Figure 1. Hypoxia promoted TGF-β/Smad signaling in HFFs and HKFs.

Figure 1

(A) HIF-1α, TGF-β1, VEGF and CTGF protein levels were up-regulated by 24 h of hypoxia (1% O2) exposure, but TβRII expression did not obviously differ between the normoxia and hypoxia groups. (B) ELISA was used to detect secreted TGF-β1 in serum-free medium after 6 h, 12 h and 18 h of exposure to normoxia (21% O2) or hypoxia (1% O2). (C, D) Quantitative reverse transcriptase-PCR (qRT-PCR) analyses of Smad2, Smad3, Smad4 and TGF-β1 mRNA levels in HFFs and HKFs after 24 h of hypoxia or normoxia exposure.

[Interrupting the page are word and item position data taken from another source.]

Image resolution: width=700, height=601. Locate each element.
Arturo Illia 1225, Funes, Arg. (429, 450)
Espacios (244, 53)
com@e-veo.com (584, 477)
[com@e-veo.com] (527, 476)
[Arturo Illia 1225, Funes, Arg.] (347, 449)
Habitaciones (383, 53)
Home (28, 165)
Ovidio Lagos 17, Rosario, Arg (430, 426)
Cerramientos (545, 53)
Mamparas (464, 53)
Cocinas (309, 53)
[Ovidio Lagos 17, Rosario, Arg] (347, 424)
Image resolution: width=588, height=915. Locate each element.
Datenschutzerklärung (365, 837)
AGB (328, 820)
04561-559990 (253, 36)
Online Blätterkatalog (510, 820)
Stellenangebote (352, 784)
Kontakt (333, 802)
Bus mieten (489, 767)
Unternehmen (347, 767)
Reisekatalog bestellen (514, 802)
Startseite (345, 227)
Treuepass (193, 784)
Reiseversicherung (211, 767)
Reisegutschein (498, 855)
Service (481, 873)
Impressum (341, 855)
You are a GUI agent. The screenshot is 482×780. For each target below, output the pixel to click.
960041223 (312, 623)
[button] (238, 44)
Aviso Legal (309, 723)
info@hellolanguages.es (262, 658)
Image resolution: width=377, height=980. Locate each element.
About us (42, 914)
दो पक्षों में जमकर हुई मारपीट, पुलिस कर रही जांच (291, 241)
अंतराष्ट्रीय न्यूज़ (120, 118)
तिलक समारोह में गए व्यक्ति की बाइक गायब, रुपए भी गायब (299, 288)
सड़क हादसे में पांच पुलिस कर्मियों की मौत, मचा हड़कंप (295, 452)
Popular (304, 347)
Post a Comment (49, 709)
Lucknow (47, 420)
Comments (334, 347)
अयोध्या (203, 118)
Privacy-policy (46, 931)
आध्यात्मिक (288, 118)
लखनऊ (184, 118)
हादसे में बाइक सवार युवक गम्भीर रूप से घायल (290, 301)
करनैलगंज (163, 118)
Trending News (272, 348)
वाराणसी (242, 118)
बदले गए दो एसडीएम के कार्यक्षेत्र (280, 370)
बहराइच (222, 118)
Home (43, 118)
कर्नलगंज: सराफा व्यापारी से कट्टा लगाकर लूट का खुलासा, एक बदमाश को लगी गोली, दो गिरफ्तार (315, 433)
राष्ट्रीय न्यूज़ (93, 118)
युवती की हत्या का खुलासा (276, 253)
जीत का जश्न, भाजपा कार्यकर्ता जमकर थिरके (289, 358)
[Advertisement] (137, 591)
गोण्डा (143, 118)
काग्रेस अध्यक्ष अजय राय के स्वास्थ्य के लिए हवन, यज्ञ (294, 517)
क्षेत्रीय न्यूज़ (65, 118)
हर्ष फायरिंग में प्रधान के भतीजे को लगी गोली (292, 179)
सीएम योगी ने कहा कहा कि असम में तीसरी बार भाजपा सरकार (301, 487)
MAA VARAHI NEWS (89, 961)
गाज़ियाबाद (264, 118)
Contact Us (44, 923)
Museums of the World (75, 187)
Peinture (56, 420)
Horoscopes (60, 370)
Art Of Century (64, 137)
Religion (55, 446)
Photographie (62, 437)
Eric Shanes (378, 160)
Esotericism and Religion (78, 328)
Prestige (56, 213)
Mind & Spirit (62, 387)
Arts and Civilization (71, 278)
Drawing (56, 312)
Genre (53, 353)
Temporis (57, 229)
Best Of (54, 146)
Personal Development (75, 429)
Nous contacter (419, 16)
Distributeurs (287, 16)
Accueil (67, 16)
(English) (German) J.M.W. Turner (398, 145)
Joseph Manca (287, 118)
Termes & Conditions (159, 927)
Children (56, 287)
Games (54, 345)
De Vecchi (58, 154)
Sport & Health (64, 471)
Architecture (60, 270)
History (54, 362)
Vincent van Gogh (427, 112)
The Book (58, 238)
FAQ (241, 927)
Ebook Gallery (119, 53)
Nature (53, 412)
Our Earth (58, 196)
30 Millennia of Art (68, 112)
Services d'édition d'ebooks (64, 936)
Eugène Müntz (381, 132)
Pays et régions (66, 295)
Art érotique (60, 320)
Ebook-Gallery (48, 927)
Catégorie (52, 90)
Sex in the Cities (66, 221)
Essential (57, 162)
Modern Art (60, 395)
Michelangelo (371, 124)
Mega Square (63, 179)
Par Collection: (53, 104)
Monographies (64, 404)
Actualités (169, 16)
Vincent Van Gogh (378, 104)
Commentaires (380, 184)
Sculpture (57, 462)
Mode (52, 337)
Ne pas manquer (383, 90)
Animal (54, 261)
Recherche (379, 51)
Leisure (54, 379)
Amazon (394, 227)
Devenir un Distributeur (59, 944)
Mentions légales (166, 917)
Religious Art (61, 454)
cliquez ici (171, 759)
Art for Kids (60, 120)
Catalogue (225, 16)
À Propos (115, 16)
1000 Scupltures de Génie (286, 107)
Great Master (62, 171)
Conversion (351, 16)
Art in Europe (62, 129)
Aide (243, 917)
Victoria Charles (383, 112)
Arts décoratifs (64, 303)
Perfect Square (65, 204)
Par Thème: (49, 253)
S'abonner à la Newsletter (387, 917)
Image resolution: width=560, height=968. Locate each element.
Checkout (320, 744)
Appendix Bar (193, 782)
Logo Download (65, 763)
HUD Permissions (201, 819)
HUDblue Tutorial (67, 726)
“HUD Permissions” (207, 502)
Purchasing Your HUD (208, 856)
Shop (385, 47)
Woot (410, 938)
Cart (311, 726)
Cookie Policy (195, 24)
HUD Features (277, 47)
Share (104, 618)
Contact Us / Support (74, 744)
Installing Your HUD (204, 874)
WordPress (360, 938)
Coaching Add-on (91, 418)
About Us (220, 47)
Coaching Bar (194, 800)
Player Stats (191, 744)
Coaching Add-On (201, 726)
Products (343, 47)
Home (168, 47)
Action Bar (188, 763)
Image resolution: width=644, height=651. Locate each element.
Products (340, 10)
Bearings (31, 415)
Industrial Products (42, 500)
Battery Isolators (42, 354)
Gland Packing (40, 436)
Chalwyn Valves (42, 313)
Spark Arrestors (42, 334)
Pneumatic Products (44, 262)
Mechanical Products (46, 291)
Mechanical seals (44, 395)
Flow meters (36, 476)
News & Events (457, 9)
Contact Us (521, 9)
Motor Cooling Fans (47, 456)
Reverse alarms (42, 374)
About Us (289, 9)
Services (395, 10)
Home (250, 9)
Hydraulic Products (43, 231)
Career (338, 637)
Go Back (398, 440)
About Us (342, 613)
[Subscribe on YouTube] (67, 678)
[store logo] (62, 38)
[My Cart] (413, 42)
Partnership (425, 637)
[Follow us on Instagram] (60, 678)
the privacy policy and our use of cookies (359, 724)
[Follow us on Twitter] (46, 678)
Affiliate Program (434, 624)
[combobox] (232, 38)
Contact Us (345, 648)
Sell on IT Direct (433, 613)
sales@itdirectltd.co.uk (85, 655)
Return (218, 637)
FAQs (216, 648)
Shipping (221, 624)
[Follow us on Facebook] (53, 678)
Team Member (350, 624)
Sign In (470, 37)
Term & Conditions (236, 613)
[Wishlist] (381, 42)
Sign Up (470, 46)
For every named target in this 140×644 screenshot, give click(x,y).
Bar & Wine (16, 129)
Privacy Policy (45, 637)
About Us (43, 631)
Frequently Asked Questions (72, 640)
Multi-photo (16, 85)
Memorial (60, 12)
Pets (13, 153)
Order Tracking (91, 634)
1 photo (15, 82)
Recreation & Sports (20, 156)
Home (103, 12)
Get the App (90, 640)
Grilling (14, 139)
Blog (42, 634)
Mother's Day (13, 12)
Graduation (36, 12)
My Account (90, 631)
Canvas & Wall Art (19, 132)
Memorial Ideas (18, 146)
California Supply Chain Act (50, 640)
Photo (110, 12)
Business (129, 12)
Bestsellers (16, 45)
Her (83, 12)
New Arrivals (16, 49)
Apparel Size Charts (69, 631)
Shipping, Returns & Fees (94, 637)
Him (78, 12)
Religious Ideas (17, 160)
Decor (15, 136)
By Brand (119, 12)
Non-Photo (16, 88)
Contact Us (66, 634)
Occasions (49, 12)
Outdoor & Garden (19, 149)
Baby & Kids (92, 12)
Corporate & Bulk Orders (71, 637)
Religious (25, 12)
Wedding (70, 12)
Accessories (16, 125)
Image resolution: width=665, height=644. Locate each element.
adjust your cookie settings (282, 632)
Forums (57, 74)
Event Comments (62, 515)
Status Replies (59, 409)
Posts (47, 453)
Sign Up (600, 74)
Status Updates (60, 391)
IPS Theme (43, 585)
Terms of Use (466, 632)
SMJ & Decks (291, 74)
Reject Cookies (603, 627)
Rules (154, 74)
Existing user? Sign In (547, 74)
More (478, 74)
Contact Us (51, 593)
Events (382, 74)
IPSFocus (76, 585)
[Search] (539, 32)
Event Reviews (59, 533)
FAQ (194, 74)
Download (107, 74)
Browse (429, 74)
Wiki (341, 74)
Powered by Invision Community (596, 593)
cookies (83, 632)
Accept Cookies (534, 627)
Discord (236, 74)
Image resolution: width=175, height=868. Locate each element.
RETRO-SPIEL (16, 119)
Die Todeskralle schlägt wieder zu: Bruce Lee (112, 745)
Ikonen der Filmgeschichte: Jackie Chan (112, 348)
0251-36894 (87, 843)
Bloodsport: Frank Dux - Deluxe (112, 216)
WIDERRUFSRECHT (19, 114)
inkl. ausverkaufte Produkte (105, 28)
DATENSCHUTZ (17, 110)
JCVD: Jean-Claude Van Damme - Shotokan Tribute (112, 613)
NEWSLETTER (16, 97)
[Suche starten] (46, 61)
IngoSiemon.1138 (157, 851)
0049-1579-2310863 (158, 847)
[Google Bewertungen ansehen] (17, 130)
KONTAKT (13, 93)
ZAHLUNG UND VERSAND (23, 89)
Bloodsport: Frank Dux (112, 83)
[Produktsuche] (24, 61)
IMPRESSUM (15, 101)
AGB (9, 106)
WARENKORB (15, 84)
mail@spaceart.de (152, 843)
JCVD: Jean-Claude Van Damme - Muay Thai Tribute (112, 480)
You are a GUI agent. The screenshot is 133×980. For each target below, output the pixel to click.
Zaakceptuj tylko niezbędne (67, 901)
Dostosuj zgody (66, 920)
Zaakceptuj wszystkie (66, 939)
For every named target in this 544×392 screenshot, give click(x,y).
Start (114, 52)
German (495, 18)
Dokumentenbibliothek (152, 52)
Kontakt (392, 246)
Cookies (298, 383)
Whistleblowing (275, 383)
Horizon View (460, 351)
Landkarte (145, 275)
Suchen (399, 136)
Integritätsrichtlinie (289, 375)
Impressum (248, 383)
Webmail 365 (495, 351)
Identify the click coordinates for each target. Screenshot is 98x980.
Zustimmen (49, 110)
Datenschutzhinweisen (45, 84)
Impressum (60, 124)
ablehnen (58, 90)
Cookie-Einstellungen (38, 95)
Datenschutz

Bars show the means±SE of three independent experiments (n = 3); *represents P < 0.05. (E) Western blotting shows the protein levels of HIF-1α, Smad2/3, p-Smad2/3 and Smad4 after 24 h of hypoxia or normoxia exposure. The histogram shows the protein band intensity ratio of p-Smad2 to Smad2 and p-Smad3 to Smad3. (F) The expression of HIF-1α and Smad2/3 was tested using immunohistochemistry analysis.